Collected data:

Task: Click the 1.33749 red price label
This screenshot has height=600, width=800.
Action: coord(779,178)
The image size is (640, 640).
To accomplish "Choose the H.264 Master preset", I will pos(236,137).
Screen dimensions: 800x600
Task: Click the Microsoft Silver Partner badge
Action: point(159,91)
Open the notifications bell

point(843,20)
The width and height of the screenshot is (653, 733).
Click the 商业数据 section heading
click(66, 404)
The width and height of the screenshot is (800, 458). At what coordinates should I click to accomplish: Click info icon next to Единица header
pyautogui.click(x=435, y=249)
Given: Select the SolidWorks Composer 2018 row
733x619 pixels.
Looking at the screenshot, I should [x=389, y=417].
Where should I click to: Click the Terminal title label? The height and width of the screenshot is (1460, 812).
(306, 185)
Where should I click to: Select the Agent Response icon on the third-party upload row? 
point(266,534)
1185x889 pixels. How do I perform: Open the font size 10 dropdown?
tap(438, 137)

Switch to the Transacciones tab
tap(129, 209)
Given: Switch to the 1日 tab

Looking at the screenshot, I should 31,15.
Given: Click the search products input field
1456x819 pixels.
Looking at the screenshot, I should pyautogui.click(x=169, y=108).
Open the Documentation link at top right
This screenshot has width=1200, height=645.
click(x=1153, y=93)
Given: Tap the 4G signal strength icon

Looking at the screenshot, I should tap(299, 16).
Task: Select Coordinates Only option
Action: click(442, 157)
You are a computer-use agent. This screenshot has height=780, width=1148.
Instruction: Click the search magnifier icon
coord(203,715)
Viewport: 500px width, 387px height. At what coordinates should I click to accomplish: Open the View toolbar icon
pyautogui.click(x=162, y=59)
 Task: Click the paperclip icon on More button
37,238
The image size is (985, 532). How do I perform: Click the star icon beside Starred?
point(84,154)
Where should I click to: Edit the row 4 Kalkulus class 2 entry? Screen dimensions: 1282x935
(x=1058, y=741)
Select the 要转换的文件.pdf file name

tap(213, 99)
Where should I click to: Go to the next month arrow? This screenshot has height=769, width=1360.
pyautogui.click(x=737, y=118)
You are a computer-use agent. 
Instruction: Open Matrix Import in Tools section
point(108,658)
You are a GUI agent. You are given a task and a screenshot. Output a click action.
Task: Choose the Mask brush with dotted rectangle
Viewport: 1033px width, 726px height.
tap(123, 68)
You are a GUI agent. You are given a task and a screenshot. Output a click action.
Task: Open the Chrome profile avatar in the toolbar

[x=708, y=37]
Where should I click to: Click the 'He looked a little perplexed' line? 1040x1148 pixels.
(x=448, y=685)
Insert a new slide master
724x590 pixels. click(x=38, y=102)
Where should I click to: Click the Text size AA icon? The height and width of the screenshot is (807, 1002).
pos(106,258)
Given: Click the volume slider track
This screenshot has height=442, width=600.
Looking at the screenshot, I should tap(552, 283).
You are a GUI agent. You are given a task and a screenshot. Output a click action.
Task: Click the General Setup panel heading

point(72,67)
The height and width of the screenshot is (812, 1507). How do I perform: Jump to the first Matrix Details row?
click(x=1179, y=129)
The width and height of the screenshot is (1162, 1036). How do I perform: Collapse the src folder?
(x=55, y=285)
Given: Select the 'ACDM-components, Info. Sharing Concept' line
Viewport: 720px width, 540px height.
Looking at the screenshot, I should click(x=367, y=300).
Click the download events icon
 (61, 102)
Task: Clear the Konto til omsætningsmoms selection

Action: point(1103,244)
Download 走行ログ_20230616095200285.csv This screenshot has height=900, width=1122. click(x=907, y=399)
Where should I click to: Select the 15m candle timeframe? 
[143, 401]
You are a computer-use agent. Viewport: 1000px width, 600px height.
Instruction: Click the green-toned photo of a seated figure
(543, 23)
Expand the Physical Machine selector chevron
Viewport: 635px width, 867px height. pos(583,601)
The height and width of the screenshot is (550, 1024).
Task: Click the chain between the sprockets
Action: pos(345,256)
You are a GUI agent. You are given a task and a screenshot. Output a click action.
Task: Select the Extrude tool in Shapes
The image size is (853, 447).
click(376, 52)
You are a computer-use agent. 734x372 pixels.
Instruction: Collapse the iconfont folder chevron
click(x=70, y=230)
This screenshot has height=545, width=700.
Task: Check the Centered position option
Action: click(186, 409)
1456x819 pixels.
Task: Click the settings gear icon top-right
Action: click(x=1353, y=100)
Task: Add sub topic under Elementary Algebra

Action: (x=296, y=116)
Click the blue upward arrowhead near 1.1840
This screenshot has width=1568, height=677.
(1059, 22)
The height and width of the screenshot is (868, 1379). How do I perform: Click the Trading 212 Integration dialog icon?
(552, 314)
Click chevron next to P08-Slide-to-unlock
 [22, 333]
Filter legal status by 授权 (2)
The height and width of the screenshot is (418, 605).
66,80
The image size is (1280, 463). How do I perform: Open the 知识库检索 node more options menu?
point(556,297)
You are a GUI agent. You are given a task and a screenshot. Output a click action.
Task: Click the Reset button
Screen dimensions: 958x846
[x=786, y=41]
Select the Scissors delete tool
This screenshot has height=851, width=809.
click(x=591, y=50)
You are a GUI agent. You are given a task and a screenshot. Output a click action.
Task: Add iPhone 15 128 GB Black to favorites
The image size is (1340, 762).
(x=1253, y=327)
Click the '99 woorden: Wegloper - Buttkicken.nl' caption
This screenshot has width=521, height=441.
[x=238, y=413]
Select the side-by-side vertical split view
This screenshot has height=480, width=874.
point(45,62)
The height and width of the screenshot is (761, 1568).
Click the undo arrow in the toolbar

What the exercise asks:
Report all lines of the data above that include the string "computer".

Solution to this task:
You are a computer-use agent. This screenshot has height=780, width=1148.
You are a computer-use agent. 
You are a computer-use agent. Viewport: 1000px width, 600px height.
You are a computer-use agent. 734x372 pixels.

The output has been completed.